One of the drawbacks to the hogsback route (to me) is that you see the whole route all the way up, and there’s no drama, no surprise. The Leuthold Couloir route is a quite varied route; when you finally exit the couloir at the top of Yokum Ridge, you continue up the dome of the mountain, and from there, across the summit ridge to the true summit. I read someplace that around the (last) turn of the century, someone hauled a bicycle up there and rode along the summit ridge; that hardly seems possible.

We saw some footprints that seemed to indicate someone had climbed Yokum Ridge in the last few days, which seems impossible; there was no ice at all on the ridge that we could see.

It was awfully windy, of course, up on the Queen's Chair, the upper dome of the mountain, and the summit. I had one of those little zipper-pull thermometers and it registered around 30 degrees for most of the trip, and about 20 degrees on the summit. In any case, it was cold enough that the water in the Nalgene water bottle I carry outside my pack froze completely, and the water bottle inside my pack was pretty slushy.

We got to the summit a bit after 1:00; for about eight hours of some of the funnest climbing I’ve had in a while.



Looking north to Mt. Adams. The white smear that looks like a frozen river
is actually the A.G. Aiken Lava Bed.


James relaxing on the hogsback, Crater rock steaming in the background.
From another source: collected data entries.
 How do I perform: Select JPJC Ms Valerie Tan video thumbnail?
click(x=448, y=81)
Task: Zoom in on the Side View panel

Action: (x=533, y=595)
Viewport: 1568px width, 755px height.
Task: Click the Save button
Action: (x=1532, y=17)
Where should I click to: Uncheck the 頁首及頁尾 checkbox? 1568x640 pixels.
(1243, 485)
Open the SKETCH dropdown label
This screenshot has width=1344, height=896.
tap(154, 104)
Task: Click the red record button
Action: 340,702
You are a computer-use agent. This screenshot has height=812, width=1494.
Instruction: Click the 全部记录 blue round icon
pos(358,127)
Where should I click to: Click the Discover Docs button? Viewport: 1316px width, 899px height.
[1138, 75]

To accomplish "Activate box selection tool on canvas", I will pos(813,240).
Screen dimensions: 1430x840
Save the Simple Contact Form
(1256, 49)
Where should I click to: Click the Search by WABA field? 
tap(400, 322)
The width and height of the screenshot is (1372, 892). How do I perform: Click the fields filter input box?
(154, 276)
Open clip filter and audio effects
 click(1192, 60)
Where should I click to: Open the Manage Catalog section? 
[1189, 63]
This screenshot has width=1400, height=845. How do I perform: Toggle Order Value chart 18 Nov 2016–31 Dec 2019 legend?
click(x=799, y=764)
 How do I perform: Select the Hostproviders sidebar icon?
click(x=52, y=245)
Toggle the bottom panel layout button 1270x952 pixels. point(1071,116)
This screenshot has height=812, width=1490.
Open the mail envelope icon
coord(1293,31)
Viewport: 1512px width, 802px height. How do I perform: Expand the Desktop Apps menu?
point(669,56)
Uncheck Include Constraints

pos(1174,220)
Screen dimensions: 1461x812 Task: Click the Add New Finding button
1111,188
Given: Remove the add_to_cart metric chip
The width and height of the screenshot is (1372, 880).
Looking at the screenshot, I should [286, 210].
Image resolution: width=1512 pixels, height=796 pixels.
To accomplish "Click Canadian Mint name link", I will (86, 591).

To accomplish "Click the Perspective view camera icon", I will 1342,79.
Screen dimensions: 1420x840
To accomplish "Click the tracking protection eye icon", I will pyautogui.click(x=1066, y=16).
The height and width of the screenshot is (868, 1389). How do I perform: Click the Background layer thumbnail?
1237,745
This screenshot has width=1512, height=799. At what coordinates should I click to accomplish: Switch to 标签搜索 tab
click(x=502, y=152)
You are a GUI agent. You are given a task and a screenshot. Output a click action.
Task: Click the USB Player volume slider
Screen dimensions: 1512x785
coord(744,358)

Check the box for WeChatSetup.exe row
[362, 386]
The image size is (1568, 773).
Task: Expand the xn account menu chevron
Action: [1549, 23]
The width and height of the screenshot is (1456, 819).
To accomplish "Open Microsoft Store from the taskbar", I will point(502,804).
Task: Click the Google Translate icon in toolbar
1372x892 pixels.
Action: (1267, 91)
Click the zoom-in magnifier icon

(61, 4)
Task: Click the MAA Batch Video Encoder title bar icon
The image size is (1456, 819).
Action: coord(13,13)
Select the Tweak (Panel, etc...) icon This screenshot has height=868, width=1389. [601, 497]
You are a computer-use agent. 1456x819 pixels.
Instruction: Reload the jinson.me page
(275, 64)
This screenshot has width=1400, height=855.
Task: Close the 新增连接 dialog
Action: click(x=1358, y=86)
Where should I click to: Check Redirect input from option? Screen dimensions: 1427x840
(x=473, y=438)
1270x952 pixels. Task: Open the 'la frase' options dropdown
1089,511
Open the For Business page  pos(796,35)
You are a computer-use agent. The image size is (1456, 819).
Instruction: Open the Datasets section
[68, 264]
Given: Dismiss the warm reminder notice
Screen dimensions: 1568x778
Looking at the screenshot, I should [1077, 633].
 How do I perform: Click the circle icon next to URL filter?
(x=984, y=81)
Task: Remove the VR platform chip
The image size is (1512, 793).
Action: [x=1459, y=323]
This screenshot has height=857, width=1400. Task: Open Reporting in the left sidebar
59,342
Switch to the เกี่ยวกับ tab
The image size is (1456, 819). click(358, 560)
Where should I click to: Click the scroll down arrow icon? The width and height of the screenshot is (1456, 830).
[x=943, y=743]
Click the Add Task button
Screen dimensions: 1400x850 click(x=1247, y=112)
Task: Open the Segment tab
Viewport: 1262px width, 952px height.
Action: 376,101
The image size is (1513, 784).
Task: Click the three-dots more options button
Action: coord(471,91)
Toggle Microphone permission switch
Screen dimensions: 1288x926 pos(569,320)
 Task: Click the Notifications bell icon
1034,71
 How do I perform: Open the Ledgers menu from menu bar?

The two-hour descent, and we were back at the car

The drive home was pretty long, though it was a nice to be able to lay back and relax in the passenger seat. I dropped James off and got home before Heidi, and before I’d gotten the car cleaned out, it started to rain. Excellent timing! It rained pretty hard later, which felt good to hear.

It appeared to me that the snow level was extremely low. When I was up there in March two years ago, the snow was almost to the level of the cables on the upper lift. This time, the snow was so low that there were rocks exposed down on the lower area. You could just see the beginning of the bergschrund on the hogsback, I bet by May it’ll be totally impassable.

I have started taking Monkey, a monkey puppet belonging to my son, on climbs, partly for the whimsey, and partly to give Peter a bit of a part of my climbs. After I got home, I told Peter about Monkey going up to the top of Mt. Hood, and he seemed pretty interested in that. He asked me "What did Monkey see up there?" And, he took Monkey to bed with him, Cow all but forgotten.